The inflation in the system will manifest itself first in asset prices – with industrial and food commodities or oil being the transmission mechanism into consumer prices. Secular consumer price inflation will not return until the slack in the system is purged.
Try looking at your healthcare, education, food, energy or insurance costs and you find inflation. Look at the cost to mail a letter or buy a cup of coffee at Tim Horton’s. Look at detergent, tooth paste, toilet paper, shampoo, soap, dental floss, razors, etc. You find that items of the same quality cost more, not less and that the price reductions come from the substitution of inferior products and packaging changes that disguise per unit costs.
Sorry about the grammatical error. I have a tendency to type very quickly and change things on the fly without catching all of the other changes that are necessary to use the language correctly.
The matter is immensely complex. And I keep getting lost here.
First, if people continue to buy / fund US debt by purchase of treasuries then there is a good chance that this extra money will not reach the consumers (no employment growth). This will flow to banks and money channels. This will lead to high US asset prices (not sure if they can go higher) through higher valuations.
The cost of government debt will manifest through higher cost of public goods. But I am not sure if this administration will let cost go up. It means more borrowing. => more headache
After inflating US asset prices to certain extent further funds may flow out of US into other markets. Globally, we could see more bubbles initiated in first half of next year. Part of this money will also go in financing other sovereign government bonds. It means US government borrowing may end up financing global debt.
But if commodities and particularly oil hits the consumption basket with higher prices then we have inflation. This will reduce sales of discretionary => further pain.

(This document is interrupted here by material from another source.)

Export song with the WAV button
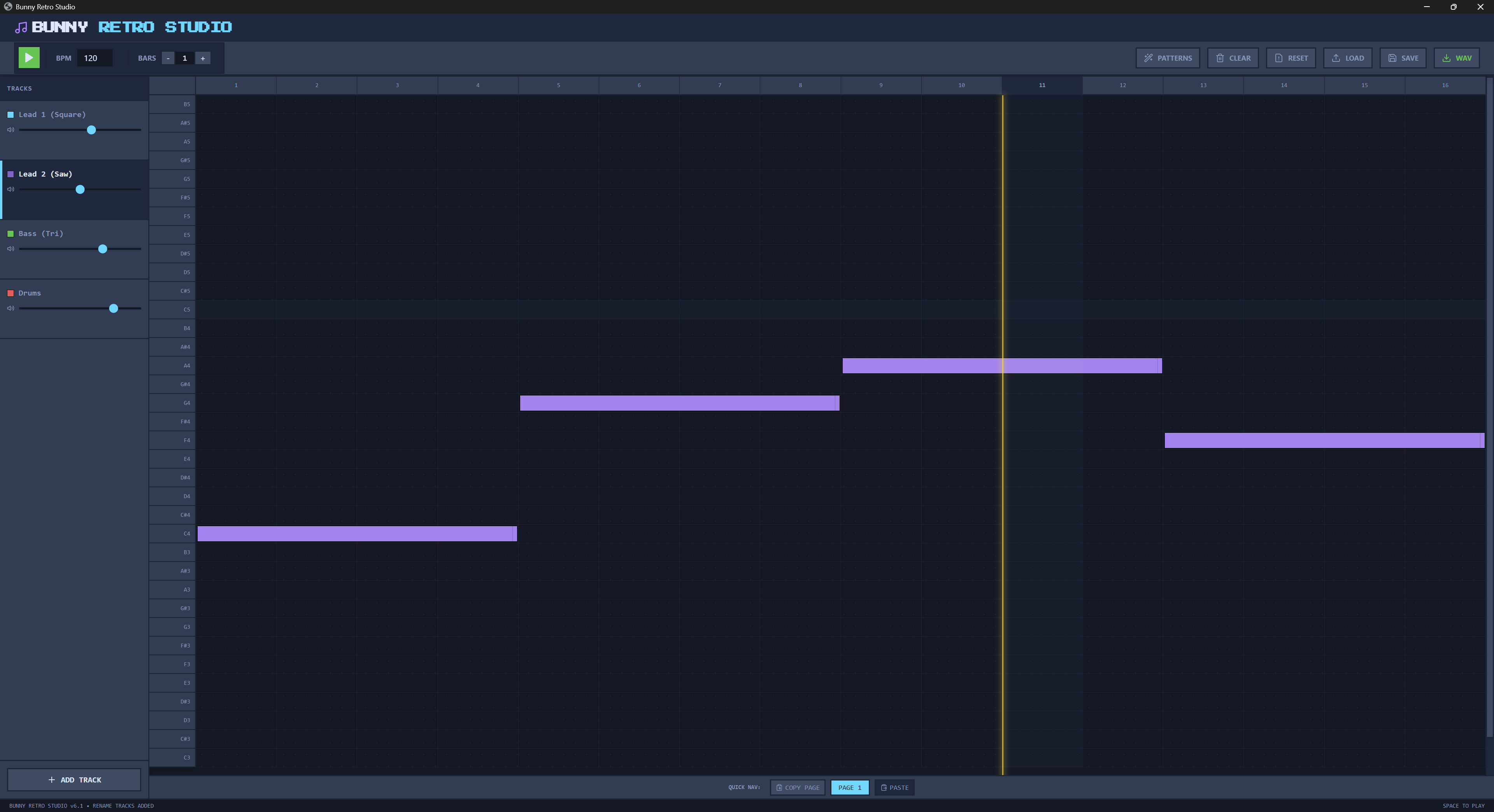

If world currencies hold up their relationship with dollar then it is possible price rise may be contained through global demand constriction. At this point some countries may loosen the peg. I think this will trigger a currency pressure through naked positions or high stake currency bets.
Net-net
I think we might see cycles of inflation and deflation compressed in short periods of times. Consumer prices may not be as impacted as it takes time to transmit through the system.

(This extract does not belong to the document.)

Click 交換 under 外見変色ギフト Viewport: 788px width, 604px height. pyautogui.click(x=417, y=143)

then again it seems all weird and confusing.
“Edward here. This might make for good headlines on Bloomberg, but it is patently false. The United States is not now or ever going bust.”
Edward, You are arguing form over substance…..technically the US cannot go bust, although (at least theoretically), if we have a major dollar crisis with a big backup in rates (medium to long part of the yield curve), and therefore a deflationary spiral (this is not my view), the US government would go “bust”. In other words, the mkt will force the us to stop providing massive QE (printing money), by killing the dollar and preventing the government to honou its obligation?.

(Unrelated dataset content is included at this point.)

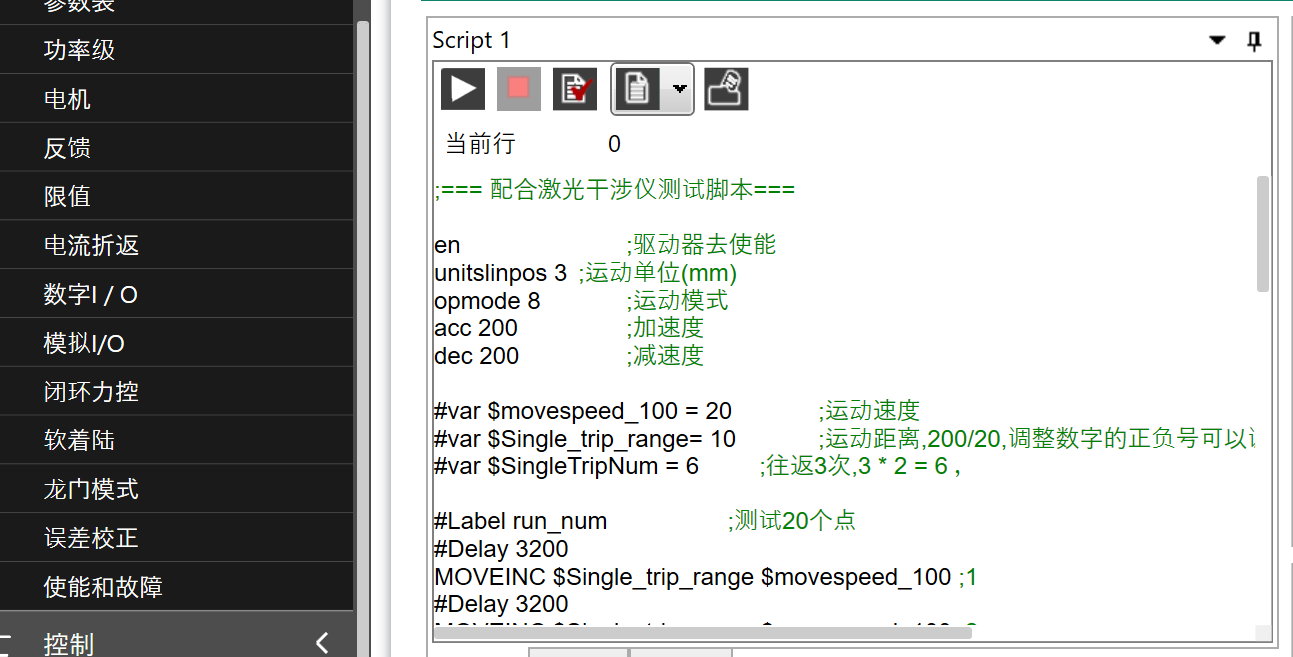
Task: Open 使能和故障 page
Action: pyautogui.click(x=103, y=588)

When I talk about secular consumer price inflation, I mean prices rising due to an increase in consumption demand that outstrips supply. That is secular – and this is not what we are going to see with capacity levels low, hours worked low, labor force participation rates low and so on and so forth.
What we can see is cyclical inflation – with import prices due to a falling dollar and money printing being transmission mechanisms. An inflationary environment will invite a response by the Fed – making the deflationary trend more powerful in my view. We are not off to Zimbabwe.